Few investments did better in 2024 than gold, which is wrapping up its best year since 2010 and one of its largest annual gains on record. Wall Street’s gold bugs think prices will climb even higher in 2025.

Prices for the precious metal are up 27% in 2024 to $2,617.20 a troy ounce. That is better than the S&P 500’s 25% gain and not far behind the 31% increase of the technology-stock-laden Nasdaq Composite Index.

Gold futures hit a record ahead of the U.S. presidential election but have declined since then. That was expected, though, as investors who had been nervous about the election’s outcome moved money from the haven and back into riskier assets.

Analysts at JPMorgan, Goldman Sachs and Citigroup share a price target of $3,000. Here are some of their reasons:

The extent to which the Federal Reserve cuts interest rates remains to be determined, but investors expect further reductions in 2025. The lower rates get, the lower the opportunity cost of owning gold, which pays no interest or dividends.

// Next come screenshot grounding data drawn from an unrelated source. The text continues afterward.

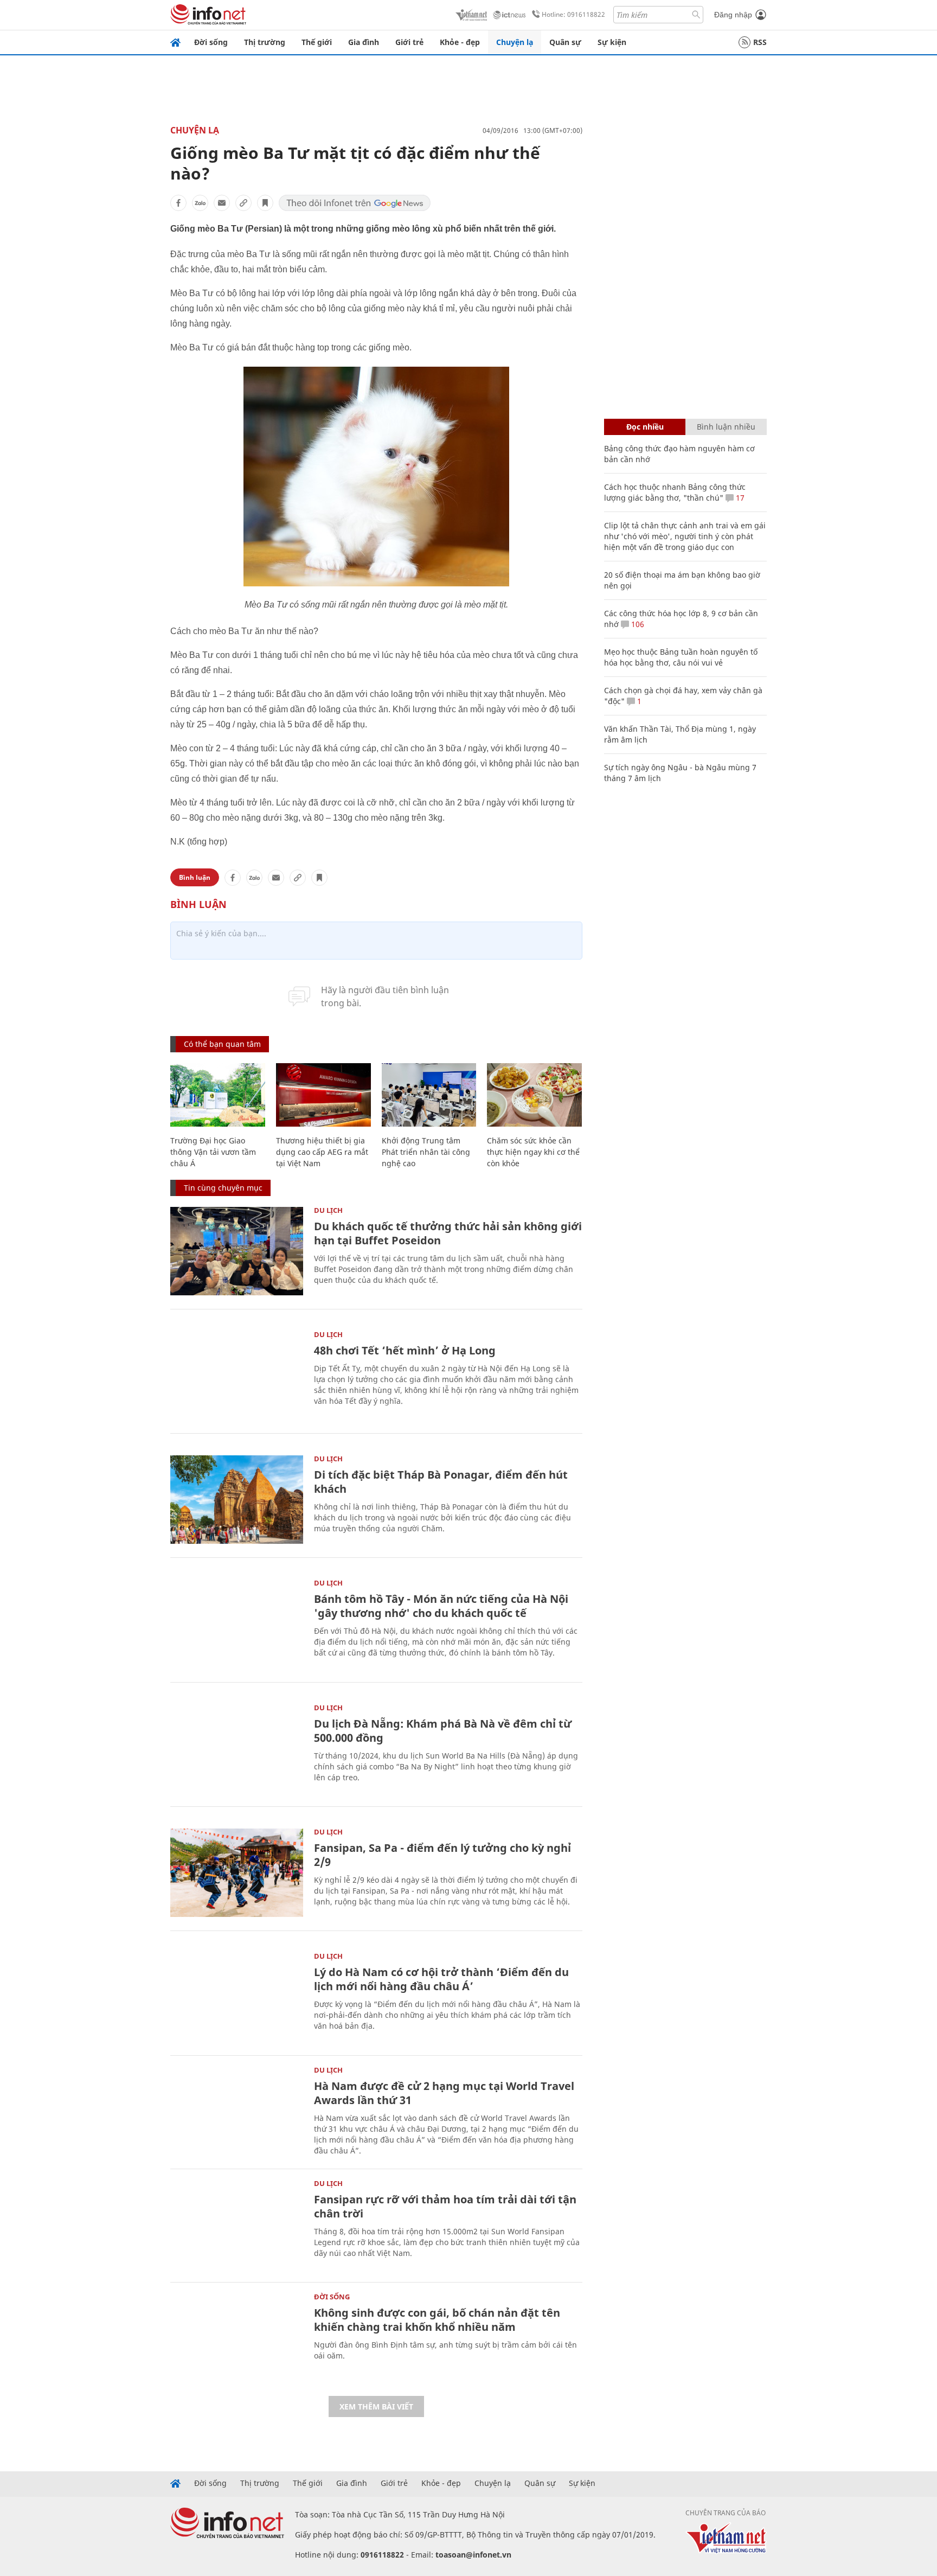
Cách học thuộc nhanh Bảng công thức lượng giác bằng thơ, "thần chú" (675, 492)
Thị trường (264, 42)
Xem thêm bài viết (376, 2406)
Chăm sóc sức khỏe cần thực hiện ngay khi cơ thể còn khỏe (533, 1151)
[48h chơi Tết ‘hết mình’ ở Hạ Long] (236, 1375)
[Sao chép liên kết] (243, 203)
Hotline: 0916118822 (573, 14)
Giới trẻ (409, 42)
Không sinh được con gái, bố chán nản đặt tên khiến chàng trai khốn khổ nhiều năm (437, 2319)
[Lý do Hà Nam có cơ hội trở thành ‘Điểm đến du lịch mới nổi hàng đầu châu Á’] (236, 1997)
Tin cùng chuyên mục (223, 1187)
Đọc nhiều (645, 426)
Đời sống (211, 42)
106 (636, 624)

Analysts expect some portion of the $6.7 trillion held in money-market funds to find its way into exchange-traded funds that hold gold, such as SPDR Gold Shares, as investors become disenchanted with declining yields. “This is the most bullish part of the cycle for gold,” said Greg Shearer, head of base- and precious-metals strategy at JPMorgan.

Investors large and small tend to flock to gold in times of heightened conflict. And there is plenty of that headed into 2025, from wars in the Middle East and Ukraine to President-elect Donald Trump’s vows to escalate trade disputes with China and other countries. The prospect that inflation will flare up again also has investors on edge.

Investors in China have been especially enthusiastic about buying gold lately, given the country’s slumping economy and stocks, as well as Trump’s threats to levy tariffs on its exports to the U.S.

Central banks around the world, especially in countries that have strained relationships with the West, have been gobbling up gold. China, in particular, is a powerful source of demand, with official gold reserves more than tripling since 2008, according to Goldman Sachs.

Western sanctions on Russia after it started its full-scale invasion of Ukraine in 2022 prompted some central banks to move away from dollar-based assets. Instead, they are keeping more of their reserves at hand and in an asset, gold, that is beyond the reach of foreigners.